Gene therapy for type 1 and type 2 diabetes

Gene therapy for diabetes can be divided into four major approaches: 1) expansion of β-cells or β-cell precursors; 2) engineering of glucose-responsive insulin secretion; 3) altering peripheral insulin resistance in type 2 diabetes; and 4) immune modulation to prevent autoimmune destruction of pancreatic β-cells during early stages of type 1 diabetes and to protect islet grafts from an immune attack. The pathophysiology of type 1 and type 2 diabetes means that some gene therapy approaches can be applied for both variants of the disease, while others will be specific to each variant. For example, insulin deficiency, a prominent feature of both variants, can be approached by in vivo or ex vivo insertion of genes that stimulate the growth of pancreatic β-cells or β-cell precursors.
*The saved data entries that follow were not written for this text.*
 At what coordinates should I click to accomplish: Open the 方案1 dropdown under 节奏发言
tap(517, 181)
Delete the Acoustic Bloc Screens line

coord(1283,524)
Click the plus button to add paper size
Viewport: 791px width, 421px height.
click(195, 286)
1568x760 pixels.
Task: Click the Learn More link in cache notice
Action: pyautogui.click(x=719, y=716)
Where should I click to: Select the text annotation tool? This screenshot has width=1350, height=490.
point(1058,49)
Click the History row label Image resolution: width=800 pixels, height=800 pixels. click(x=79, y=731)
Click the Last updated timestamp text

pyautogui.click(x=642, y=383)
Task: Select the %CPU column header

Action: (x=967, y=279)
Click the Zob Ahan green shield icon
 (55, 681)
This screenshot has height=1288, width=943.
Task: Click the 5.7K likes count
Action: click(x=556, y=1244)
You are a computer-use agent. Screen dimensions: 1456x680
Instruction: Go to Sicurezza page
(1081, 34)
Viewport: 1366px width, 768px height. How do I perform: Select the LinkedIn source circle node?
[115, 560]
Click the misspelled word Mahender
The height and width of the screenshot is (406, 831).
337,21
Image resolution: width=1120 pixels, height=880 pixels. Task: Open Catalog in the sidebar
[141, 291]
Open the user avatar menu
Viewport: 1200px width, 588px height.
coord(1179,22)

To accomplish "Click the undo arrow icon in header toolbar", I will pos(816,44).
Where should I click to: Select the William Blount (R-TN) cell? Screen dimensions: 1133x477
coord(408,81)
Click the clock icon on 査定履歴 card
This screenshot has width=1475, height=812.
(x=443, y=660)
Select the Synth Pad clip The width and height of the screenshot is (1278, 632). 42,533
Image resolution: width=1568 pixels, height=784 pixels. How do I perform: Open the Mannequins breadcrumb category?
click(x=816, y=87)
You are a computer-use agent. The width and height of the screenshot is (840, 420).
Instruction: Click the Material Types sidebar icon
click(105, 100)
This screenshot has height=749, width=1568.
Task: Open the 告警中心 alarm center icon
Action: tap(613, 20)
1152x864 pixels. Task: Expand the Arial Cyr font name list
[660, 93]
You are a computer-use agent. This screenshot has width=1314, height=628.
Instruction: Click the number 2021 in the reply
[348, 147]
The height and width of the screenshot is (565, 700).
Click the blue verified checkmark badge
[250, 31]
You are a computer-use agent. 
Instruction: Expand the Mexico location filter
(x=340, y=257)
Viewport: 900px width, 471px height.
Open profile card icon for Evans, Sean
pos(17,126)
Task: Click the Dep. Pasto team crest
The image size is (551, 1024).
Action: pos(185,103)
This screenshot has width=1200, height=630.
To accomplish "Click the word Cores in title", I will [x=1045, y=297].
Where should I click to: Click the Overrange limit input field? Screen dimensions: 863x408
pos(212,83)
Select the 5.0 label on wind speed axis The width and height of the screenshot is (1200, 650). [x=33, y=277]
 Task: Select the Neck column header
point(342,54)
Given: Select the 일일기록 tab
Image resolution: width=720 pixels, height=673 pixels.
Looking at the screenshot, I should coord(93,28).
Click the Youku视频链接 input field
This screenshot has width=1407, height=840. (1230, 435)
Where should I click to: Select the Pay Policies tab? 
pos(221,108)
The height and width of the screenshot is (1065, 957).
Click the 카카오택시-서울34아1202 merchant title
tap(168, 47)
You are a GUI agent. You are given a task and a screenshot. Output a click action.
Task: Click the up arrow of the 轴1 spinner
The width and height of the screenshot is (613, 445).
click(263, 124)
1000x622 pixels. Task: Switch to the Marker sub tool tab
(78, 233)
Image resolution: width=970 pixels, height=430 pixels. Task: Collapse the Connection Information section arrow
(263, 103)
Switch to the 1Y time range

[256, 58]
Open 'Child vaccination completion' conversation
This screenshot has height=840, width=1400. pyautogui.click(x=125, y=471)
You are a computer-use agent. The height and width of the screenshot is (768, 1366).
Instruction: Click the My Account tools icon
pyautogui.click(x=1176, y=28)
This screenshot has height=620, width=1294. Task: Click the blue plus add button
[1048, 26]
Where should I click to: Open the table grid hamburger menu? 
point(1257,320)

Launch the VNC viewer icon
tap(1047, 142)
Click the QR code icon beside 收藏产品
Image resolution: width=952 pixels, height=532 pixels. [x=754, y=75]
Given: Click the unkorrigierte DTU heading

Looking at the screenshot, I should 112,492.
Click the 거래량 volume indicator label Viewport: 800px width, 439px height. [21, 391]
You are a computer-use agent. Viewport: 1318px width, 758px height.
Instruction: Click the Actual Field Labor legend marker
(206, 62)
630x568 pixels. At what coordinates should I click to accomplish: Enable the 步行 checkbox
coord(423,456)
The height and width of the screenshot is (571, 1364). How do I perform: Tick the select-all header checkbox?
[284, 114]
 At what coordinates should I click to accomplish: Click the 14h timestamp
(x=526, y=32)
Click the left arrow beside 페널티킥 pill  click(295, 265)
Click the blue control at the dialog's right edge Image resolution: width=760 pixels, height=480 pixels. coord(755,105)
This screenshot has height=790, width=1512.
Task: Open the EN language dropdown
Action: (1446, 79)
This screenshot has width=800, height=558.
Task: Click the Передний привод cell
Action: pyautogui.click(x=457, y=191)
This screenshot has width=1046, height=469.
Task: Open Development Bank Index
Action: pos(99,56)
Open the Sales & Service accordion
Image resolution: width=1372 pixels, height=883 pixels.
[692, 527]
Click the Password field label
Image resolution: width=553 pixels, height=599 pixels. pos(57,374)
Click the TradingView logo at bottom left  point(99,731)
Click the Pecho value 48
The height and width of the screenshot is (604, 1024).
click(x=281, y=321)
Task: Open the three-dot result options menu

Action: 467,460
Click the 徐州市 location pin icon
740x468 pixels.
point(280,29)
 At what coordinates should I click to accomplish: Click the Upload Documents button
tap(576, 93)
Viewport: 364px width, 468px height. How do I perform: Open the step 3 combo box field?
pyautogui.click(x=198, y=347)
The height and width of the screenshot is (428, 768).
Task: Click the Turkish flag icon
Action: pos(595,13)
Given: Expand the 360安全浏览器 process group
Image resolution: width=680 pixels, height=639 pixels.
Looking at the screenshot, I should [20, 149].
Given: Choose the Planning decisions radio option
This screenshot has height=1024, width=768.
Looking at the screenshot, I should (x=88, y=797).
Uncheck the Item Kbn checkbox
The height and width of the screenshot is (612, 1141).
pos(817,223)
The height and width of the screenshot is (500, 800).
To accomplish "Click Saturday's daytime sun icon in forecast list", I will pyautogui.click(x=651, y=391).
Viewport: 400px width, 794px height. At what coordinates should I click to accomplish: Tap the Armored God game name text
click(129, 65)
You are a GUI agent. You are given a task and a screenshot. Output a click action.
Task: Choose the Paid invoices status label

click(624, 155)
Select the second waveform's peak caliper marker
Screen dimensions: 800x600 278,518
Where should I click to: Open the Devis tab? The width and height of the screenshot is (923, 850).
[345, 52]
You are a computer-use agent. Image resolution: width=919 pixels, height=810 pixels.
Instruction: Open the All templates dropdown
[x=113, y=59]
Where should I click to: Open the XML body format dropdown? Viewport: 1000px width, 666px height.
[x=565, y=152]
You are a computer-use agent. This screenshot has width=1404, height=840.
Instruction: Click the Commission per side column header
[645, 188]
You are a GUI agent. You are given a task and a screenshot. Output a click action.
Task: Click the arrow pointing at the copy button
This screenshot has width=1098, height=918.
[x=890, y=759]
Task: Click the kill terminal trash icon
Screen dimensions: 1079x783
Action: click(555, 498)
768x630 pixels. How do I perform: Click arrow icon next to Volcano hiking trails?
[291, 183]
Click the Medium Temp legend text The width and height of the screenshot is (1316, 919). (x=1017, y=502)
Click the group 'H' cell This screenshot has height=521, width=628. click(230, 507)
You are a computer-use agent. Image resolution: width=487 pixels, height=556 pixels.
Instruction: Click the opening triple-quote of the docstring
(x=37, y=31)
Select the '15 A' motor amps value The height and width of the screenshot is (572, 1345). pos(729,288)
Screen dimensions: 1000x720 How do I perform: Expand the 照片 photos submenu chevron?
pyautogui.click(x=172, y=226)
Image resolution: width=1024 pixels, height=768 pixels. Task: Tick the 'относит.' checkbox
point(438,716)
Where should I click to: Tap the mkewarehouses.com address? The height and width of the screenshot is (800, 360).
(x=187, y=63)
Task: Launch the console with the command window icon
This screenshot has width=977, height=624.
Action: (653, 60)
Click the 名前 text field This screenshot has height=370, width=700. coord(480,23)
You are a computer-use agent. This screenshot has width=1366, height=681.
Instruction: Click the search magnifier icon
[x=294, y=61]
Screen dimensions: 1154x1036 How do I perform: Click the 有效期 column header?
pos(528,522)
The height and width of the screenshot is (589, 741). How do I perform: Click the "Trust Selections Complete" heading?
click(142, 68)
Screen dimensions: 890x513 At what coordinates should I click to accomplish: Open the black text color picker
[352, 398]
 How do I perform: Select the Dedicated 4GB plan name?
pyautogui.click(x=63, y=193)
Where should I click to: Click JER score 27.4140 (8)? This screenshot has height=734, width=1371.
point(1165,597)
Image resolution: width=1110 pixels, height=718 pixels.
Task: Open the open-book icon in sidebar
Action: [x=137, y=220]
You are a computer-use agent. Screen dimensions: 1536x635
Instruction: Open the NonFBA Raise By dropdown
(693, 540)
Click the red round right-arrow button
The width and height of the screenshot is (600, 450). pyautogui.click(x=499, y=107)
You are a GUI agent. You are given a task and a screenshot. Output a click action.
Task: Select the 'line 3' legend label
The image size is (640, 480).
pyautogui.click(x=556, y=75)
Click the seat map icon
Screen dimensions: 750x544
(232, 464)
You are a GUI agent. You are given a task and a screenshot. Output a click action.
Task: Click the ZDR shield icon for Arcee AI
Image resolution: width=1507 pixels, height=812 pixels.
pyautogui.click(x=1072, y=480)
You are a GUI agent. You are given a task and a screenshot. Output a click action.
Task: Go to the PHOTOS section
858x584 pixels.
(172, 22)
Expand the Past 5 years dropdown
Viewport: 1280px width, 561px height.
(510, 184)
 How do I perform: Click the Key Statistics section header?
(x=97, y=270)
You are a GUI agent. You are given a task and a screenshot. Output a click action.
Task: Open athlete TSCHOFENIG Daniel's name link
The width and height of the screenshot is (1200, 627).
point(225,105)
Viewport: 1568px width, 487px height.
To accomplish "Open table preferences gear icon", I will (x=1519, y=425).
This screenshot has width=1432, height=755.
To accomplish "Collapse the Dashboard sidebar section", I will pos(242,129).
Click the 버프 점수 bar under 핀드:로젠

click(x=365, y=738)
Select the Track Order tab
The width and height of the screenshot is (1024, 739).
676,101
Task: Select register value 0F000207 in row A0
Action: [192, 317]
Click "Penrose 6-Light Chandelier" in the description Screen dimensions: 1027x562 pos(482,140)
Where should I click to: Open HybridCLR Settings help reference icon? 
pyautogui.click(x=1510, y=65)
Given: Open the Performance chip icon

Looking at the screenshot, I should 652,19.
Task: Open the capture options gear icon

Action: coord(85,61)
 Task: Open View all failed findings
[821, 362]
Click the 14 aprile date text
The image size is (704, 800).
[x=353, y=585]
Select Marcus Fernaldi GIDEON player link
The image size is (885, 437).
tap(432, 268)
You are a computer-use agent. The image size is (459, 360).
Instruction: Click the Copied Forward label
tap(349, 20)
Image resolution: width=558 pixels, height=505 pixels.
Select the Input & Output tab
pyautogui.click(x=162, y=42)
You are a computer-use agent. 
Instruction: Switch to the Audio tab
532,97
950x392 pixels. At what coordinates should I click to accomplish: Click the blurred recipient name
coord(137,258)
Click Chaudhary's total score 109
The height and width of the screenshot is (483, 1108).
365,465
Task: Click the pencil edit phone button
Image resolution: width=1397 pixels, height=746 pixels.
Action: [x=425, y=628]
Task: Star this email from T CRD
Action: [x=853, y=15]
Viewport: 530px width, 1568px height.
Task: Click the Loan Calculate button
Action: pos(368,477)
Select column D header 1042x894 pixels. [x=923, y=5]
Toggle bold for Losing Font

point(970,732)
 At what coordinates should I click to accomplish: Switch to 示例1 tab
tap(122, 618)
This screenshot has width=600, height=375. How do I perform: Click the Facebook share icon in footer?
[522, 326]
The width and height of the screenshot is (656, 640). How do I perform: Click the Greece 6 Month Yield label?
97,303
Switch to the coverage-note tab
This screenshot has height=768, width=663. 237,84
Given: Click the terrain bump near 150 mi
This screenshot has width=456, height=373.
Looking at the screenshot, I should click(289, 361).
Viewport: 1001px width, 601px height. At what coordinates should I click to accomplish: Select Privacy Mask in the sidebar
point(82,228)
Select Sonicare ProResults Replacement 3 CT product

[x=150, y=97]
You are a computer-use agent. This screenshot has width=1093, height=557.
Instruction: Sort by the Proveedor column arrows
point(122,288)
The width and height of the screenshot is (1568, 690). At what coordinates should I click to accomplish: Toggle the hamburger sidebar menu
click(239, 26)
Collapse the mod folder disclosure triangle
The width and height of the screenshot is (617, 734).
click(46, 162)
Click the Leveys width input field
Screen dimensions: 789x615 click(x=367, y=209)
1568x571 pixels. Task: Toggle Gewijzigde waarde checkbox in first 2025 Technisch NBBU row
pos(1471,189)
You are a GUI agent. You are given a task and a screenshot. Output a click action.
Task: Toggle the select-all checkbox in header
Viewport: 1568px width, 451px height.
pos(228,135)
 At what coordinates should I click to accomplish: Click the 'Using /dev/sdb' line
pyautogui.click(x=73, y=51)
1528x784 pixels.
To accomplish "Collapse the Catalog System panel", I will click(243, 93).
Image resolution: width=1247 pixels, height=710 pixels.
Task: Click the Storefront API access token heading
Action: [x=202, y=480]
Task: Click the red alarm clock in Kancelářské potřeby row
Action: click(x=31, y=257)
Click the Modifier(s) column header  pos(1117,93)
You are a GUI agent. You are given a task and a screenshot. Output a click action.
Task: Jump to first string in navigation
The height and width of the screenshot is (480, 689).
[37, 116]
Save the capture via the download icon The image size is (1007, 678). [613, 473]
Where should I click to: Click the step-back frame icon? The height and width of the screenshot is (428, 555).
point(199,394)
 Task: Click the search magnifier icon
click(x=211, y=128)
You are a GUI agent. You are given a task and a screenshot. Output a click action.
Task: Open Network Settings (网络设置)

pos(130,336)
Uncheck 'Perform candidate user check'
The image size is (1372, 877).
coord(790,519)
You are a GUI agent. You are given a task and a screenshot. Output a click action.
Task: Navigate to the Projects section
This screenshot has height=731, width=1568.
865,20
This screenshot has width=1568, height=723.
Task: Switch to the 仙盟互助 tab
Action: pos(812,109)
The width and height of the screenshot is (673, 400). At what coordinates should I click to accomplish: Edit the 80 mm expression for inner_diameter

An increasing number of genes that are involved in the process of β-cell growth and differentiation are being discovered. Induction of differentiation in early endocrine precursors is an attractive, albeit difficult, approach for β-cell expansion. An alternative is engineering of glucose-responsive insulin secretion in non-β-cells. Substantial progress has been made in this direction; however, in the absence of intact insulin secretory apparatus, it is difficult to achieve tight coupling between glucose stimulation and insulin secretion. In type 2 diabetes, insulin resistance increases the secretory demand on failing β-cells. Recent progress in our understanding of the regulation of body weight, adiposity, and insulin resistance, as well as the interaction between insulin resistance, hyperglycemia, and β-cell dysfunction, opens a new window for gene therapy strategies to reduce insulin resistance and to protect pancreatic β-cells. Finally, gene therapy may be valuable for primary prevention of autoimmune destruction of pancreatic β-cells in type 1 diabetes and for the prevention of immune rejection, recurrent autoimmunity, and apoptosis in transplanted islets.